According to a study by GlobalTimes, US defense contractors received almost half – $400 billion – of the $858 billion earmarked in the 2023 defence budget. Since the start of the war in Ukraine, the largest Wall Street-listed companies in the sector have accumulated share price gains of 24 billion euros.

Moreover, US weapon sales abroad rose sharply last year, reaching a record 223 billion euros, 56 per cent more than in 2022, according to State Department data.

As for the rest of NATO, the decision of the main members to increase their investment in defence due to pressure from the United States has boosted the growth projections of many multinationals in the weapons industry which, in some instances, have registered increases of up to 150% in the stock market and profits of more than 300% over the previous year, as in the case of Germany’s Rheinmetall.

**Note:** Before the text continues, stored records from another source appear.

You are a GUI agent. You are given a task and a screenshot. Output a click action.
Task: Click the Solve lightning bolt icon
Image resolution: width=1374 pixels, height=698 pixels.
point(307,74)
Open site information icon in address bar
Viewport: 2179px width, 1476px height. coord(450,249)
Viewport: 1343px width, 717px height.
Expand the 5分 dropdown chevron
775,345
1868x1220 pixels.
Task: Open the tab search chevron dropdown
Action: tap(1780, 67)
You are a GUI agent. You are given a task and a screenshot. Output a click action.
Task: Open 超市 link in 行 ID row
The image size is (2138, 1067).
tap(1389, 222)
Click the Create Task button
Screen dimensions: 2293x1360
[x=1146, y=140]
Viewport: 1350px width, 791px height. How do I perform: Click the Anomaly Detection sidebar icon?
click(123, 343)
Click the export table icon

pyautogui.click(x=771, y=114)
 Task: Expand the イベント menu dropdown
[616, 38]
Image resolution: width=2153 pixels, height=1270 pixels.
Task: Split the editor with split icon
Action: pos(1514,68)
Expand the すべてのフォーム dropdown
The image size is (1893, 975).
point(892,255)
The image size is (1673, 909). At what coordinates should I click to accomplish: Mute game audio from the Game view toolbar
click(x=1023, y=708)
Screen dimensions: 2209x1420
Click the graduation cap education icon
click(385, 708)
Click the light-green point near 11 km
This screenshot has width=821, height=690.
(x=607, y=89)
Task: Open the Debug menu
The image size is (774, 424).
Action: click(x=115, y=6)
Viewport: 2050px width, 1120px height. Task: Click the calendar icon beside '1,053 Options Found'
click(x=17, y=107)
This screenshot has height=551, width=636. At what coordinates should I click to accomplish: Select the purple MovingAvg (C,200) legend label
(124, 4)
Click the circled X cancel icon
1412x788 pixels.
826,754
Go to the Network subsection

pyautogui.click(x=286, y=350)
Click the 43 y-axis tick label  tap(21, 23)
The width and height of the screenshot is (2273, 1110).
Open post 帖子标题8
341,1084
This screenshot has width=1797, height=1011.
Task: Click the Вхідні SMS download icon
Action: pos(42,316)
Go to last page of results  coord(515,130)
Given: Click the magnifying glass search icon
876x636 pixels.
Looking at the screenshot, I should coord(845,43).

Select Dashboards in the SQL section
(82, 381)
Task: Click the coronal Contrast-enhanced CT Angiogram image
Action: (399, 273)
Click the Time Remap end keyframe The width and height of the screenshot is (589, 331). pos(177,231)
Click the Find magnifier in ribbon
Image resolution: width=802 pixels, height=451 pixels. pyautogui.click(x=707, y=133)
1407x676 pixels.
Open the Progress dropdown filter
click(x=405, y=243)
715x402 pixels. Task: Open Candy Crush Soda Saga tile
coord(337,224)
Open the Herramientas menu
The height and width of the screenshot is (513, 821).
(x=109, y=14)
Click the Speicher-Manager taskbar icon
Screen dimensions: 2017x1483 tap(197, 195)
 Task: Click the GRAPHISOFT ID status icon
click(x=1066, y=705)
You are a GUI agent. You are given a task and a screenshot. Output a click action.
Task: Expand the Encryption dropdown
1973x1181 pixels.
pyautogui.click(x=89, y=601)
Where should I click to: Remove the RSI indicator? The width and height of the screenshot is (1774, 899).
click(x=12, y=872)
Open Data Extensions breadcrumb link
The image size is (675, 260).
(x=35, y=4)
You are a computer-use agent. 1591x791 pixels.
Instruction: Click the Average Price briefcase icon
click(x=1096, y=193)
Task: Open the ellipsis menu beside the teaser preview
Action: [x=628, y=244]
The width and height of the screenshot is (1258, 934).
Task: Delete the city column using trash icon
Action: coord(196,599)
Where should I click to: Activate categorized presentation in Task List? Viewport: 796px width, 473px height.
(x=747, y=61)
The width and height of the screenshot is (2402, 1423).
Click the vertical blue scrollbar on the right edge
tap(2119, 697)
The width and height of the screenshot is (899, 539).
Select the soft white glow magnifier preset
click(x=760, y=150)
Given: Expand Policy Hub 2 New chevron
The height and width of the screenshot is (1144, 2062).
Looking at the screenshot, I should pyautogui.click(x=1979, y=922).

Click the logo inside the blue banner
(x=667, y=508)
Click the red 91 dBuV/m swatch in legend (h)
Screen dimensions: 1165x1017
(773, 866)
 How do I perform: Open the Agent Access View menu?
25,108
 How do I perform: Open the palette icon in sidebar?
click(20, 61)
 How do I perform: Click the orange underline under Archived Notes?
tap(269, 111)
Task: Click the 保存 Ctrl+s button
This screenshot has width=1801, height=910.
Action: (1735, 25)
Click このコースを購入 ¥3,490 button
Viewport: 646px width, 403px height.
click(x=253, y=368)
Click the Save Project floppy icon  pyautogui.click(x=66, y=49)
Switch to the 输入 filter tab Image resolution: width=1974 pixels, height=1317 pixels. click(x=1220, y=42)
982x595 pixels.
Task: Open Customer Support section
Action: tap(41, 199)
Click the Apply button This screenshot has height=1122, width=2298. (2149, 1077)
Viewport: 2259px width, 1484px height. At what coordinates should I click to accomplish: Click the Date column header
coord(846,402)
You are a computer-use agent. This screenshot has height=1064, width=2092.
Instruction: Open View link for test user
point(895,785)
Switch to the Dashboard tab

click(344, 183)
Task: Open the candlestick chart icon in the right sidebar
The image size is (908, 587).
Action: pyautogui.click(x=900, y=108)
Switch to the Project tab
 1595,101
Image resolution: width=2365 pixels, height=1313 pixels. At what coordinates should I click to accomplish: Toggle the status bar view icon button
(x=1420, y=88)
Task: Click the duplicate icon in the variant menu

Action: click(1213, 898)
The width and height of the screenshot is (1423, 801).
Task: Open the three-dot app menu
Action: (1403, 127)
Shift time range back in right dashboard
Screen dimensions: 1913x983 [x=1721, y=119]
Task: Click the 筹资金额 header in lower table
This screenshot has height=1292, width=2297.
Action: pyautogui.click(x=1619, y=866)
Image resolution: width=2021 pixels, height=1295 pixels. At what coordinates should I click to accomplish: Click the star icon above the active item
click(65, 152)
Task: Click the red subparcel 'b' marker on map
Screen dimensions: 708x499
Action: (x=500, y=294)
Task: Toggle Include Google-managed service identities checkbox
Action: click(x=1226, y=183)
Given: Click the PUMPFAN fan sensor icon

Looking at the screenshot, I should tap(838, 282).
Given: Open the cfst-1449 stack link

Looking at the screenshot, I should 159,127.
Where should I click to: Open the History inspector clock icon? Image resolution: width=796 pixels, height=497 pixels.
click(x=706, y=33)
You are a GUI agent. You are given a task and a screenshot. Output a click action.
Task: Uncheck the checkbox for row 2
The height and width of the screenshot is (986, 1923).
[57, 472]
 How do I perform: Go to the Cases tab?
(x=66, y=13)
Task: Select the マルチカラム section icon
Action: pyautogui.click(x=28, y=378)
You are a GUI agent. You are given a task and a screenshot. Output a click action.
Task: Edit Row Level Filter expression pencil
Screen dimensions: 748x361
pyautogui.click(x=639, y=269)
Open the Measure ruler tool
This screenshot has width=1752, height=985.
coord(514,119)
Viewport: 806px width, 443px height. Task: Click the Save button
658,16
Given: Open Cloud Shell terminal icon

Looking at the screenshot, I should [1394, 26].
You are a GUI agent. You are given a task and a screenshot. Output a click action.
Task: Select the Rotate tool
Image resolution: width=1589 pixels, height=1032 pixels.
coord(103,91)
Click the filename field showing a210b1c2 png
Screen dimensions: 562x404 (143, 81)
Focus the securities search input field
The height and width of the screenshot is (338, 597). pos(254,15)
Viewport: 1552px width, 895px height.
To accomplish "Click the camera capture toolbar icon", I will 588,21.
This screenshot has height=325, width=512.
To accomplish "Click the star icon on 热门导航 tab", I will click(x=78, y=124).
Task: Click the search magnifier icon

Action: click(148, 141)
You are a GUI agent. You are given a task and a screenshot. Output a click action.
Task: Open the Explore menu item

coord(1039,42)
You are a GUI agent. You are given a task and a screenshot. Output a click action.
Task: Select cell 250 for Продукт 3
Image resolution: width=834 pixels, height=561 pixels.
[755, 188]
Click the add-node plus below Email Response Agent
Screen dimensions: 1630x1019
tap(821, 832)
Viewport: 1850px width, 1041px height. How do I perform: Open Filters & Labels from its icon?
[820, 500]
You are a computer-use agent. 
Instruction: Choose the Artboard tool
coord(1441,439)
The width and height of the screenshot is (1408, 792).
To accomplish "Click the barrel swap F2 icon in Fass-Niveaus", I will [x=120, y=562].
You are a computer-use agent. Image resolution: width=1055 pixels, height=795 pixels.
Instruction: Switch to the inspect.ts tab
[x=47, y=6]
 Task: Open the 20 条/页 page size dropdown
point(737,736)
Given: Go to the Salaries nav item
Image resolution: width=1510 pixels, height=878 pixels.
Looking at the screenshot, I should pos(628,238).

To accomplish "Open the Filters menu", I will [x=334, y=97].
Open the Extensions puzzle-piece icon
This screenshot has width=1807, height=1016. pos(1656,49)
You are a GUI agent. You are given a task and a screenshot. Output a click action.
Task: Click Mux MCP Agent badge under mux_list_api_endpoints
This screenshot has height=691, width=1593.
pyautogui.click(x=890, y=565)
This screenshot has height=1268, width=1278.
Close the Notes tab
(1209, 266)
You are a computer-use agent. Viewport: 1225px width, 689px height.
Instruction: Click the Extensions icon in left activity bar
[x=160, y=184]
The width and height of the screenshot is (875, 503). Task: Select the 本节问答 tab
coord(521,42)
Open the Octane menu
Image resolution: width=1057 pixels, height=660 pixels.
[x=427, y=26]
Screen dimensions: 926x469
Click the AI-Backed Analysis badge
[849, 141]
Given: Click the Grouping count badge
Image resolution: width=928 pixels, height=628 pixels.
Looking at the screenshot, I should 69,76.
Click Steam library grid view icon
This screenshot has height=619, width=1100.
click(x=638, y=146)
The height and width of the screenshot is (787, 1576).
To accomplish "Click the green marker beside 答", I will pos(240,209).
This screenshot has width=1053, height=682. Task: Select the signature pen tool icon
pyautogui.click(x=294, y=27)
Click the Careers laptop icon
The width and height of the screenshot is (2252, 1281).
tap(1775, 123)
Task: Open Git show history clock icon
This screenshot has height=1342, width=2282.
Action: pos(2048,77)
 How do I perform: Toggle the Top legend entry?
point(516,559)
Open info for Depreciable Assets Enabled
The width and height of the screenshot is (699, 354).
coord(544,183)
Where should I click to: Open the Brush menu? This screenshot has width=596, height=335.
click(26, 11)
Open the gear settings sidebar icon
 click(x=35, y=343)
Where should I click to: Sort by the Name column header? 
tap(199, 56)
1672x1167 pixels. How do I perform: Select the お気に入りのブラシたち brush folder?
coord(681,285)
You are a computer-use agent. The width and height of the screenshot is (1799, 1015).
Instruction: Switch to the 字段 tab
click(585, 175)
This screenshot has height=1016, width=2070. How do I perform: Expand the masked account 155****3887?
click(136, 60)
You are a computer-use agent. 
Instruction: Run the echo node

Spain is experiencing the largest increase in military spending in the last 40 years. The defence budget already represents 23% more than in 2022, making it the item with the highest growth in state spending. Defence companies such as Indra, Navantia and Santa Bàrbara de Sistemas have made huge profits.

When taking into account the genocide in Gaza and the fact that the war in Ukraine has been more than lost for months, it is hard to understand how this new funding will benefit anyone, beyond the defence industry and the pockets of the politicians who are linked to it. But as BlackRock employee Serge Varlay said: politicians are easy to buy, and war is good for business.